The generic name of Hongyu derives from Chinese and translates to "large fish". The specific name of the taxon is named in honor of Min-Chen Chow.

== Description ==
Hongyu was a large fish, similar to other members of Rhizodonta, with an estimated body length of 1.5 m. This is based on the proportions seen in Gooloogongia, a much more complete member of the group.

The skull of the fish is very incomplete, though some more anterior bones of the skull are preserved such as a fragmentary premaxilla, squamosal, and the back of the palatoquadrate. This material is where a majority of the rhizodont features can be seen. Similar to other members of the group, there is contact between the extratemporal and supratemporal bones. Along with this, the tall lamina on the premaxilla, a characteristic mainly seen in rhizodonts, is seen in the material.
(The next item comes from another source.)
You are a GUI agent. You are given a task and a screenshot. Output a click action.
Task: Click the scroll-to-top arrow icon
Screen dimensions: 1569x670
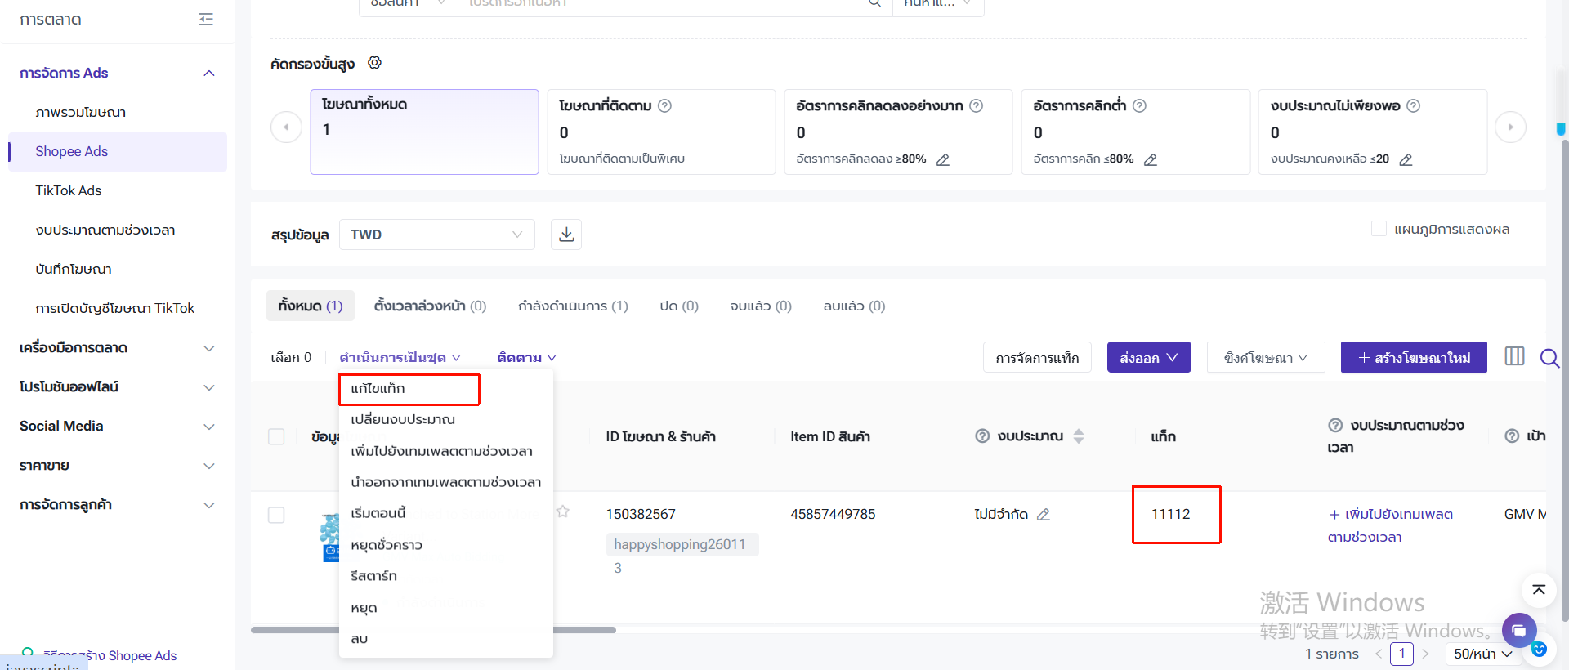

Based on the shape of the squamosal, the jugal and quadratojugal bones were most likely in contact with one another as is seen in Screbinodus. Unlike other rhizodonts however, Hongyu has a lower jaw that is robust though is very shallow at the back. The hyomandibula also ends at the back of the opercular process and lacks a distal ramus.
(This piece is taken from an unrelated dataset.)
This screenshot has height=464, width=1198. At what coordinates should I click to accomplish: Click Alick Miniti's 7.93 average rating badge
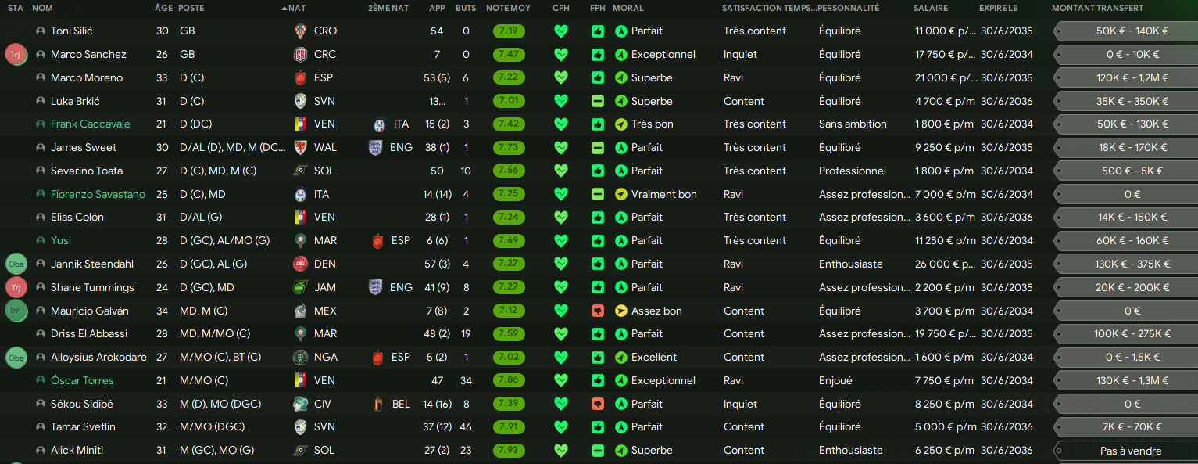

The holotype of Hongyu preserves a total of twenty-two vertebrae which all have slender neural arches and ring-shaped centra. The first centrum of the column articulates with the occiput using a pair of processes located at the top of the centrum. However, the most well preserved and notable feature of the fish is the shoulder girdle. Similar to other rhizodonts, the large, robust shoulder girdle of Hongyu has a large clavicular spine. In contrast to this morphology more similar to other rhizodonts, the cleithrum does not cover the scapulocoracoid with a large lamina. This causes the scapulocoracoid to be visible in lateral view, something not usually seen in members of the group. Most of the pectoral fins are not preserved in the specimen but there are two lepidotrichia and a few radial elements which most likely represent the right fin.

== Classification ==
In the original description of the Hongyu, the phylogenic placement of the animal within tetrapodomorphs was questioned due to the mix of anatomical traits. The phylogenies in this paper had two conclusions with the first one placing the genus in a trichotomy which both rhizodonts and elpistostegids–tetrapods. The other analysis placed the genus as an outgroup to rhizodonts, with this second result being closer to our current understanding of the genus. Since the original description, a few phylogenic analyses have included Hongyu such as the 2023 paper Brian Choo and coauthors which placed the genus as the basal-most member of Rhizodontida rather than directly outside of it. Below are both cladograms from the original description paper and 2023 paper by Choo and coauthors:

Zhu et al. (2017)

Zhu et al. (2017)

Choo et al. (2023)

== Paleobiology ==
The strange anatomy seen in the skull and shoulder girdle of Hongyu has been suggested to be the result of a more benthic lifestyle than other rhizodonts. The original description by Zhu and coauthors puts forward that the fish could have used a mix of moving the head upwards and rapidly opening the mouth to catch fish as have been suggested for the temnospondyl Gerrothorax.

=== Paleoenvironment ===
The strata of the Zhongning Formation represent what was once a freshwater ecosystem made up of meandering streams, like a number of other Middle to Late Devonian red beds. The progymnosperm tree Archaeopteris macilenta made up woodlands that surrounded the bodies of water. Based on the plant material found, these trees have been estimated to reach a maximum height of 7.2 m. Outside of these woodlands, there is also evidence of wetlands and more arid desert shrublands. These more forested areas would have had a subhumid climate with annual precipitation ranging between 504-896 mm depending on the palaeosol used. These streams would have also been home to a number of antiarch placoderms and Sinostega, a much smaller tetrapodamorph.